#### Texte fourni:
══════════

En effet, jusqu'à avant-hier, l'iMac se reconnectait tout seul à la wifi de la box quelques secondes après la sortie de la mise en veille. Idem lors d'un (re)démarrage.

Maintenant, au terme d'un clignotement beaucoup plus long de l'icône wifi, j'ai ce curieux message après avoir cliqué sur le nom de ma box. Je clique alors sur Oui et ça repart immédiatement, sans avoir à re-rentrer la clé.
Jusqu'à la prochaine mise en veille ou (re)démarrage...

J'avais bien pensé à consulter les paramètres wifi de ma livebox en me connectant à elle et j'ai vu qu'elle est bien en système Wap/Wap2, aussi je me posait la question de la remettre en Wep, puisqu'elle est ainsi mentionnnée dans les paramètres de l'iMac...

Mais peut-être faut-il tout simplement la désassocier, puis la réasssocier à nouveau au Mac ?...


----------



## melaure (21 Février 2014)

Tu peux toujours essayer d' "oublier le réseau" dans les prefs d'OS X et le reconnecter.


----------



## Mac2A (21 Février 2014)

essaye de débrancher ta livebox 10 secondes et retranche là

c'est peut être tout simplement ta livebox; j'ai souvent ce genre de problème


----------



## Cosedia (21 Février 2014)

Problème résolu.

Il fallait tout simplement "virer" la Box (dans les paramètres réseau), et ensuite la ré-associer de nouveau au Mac.

Je trouvais bizarre que ma LiveBox était en WPA2 alors qu'elle apparaissait, dans les paramètres avancés du Mac, en "WEP" dans la colonne "Sécurité".

Je n'y connais rien, mais au vu de vos réponses il y avait incompatibilité, ce que dénonçait ce fameux message à l'écran.

Comme je le disais dans ma première contribution : éteindre puis rallumer la box n'y changeait rien.

En la ré-associant au Mac, au moment de rentrer la clé, il y a une petite liste déroulante qui propose par défaut le WPA2 (mais il y a possibilité de choisir le WEP). Je n'ai pas changé cette proposition et ma box apparait maintenant, dans les paramètres avancés du Mac, en "WPA2" dans la colonne "Sécurité". Donc en concordance avec ses paramètres à elle.

══════════

#### Données fournies:
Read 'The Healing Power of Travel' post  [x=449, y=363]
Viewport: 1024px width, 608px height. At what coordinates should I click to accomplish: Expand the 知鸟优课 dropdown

══════════

#### Consigne:
Réécrivez tout ce qui va de « ## Cosedia (21 » jusqu'à « message à l'écran. » dans l'échange sur la connexion wifi de l'iMac, en remplaçant « paramètres avancés » par « réglages avancés ».

#### Réponse proposée:
## Cosedia (21 Février 2014)

Problème résolu.

Il fallait tout simplement "virer" la Box (dans les paramètres réseau), et ensuite la ré-associer de nouveau au Mac.

Je trouvais bizarre que ma LiveBox était en WPA2 alors qu'elle apparaissait, dans les réglages avancés du Mac, en "WEP" dans la colonne "Sécurité".

Je n'y connais rien, mais au vu de vos réponses il y avait incompatibilité, ce que dénonçait ce fameux message à l'écran.